• _Instrução A_
Reproduza o trecho do texto sobre os gregos que queriam ver Jesus que vai de "O termo traduzido" até "introduziram a Jesus.", inclusive, trocando "Galiléia" por "Galileia".
• _Instrução B_
Traduza para o inglês a seguinte frase do texto sobre os gregos que queriam ver Jesus: "Assim, Filipe representa um judeu mais próximo geograficamente dos gentios."

• _Texto fornecido_
= = =

As mesmas razoes que atraíram pessoas a Cristo devem levar a igreja a chamar a atenção do mundo hoje

Ora, entre os que subiram para adorar durante a festa, havia alguns gregos; estes, pois, se dirigiram a Filipe, que era de Betsaida da Galiléia, e lhe rogaram: Senhor, queremos ver Jesus” (João 12:20 e 21).

Quem eram esses gregos a respeito dos quais fala o texto? Os gentios que se convertiam ao judaísmo e aceitavam a circuncisão eram chamados de prosélitos. Os que rejeitavam tais posições eram denominados religiosos. Em João 7:35, os judeus dispersos são chamados pejorativamente de gregos. Entretanto, o contexto deixa claro que se trata de prosélitos.

O termo traduzido como “gregos” nessa passagem é helenes, cujo significado refere-se aos gregos de nascimento, aqueles de nacionalidade não judaica. Curiosamente o escritor apresenta o detalhe de que Filipe, judeu de nome grego, “era de Betsaida da Galiléia”. Em Isaías 9:2, a Galiléia é chamada de “Galiléia dos gentios”, sendo também uma região fronteiriça. Assim, Filipe representa um judeu mais próximo geograficamente dos gentios. Diz João 12:22 que “Filipe foi dizê-lo a André”, que também era de Betsaida (João 1:44). Em seguida, os introduziram a Jesus.

= = =

• _Dados brutos_
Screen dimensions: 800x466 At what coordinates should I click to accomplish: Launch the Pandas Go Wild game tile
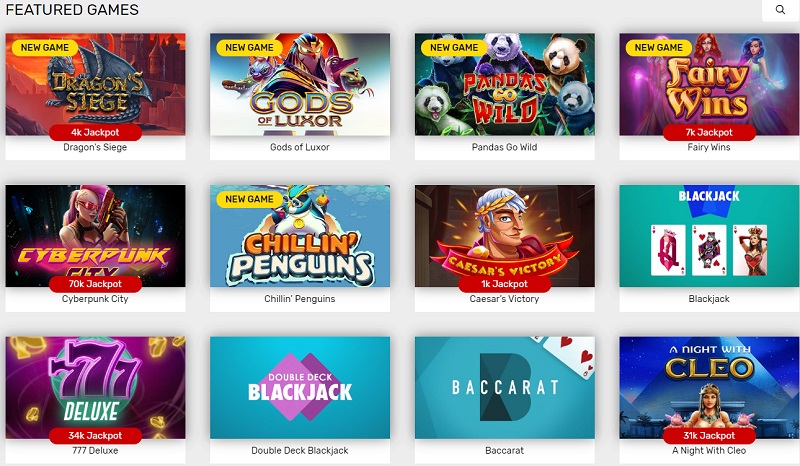[x=505, y=84]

= = =

• _Resultado correto A_
O termo traduzido como “gregos” nessa passagem é helenes, cujo significado refere-se aos gregos de nascimento, aqueles de nacionalidade não judaica. Curiosamente o escritor apresenta o detalhe de que Filipe, judeu de nome grego, “era de Betsaida da Galileia”. Em Isaías 9:2, a Galileia é chamada de “Galileia dos gentios”, sendo também uma região fronteiriça. Assim, Filipe representa um judeu mais próximo geograficamente dos gentios. Diz João 12:22 que “Filipe foi dizê-lo a André”, que também era de Betsaida (João 1:44). Em seguida, os introduziram a Jesus.

• _Resultado correto B_
Thus, Philip represents a Jew geographically closer to the Gentiles.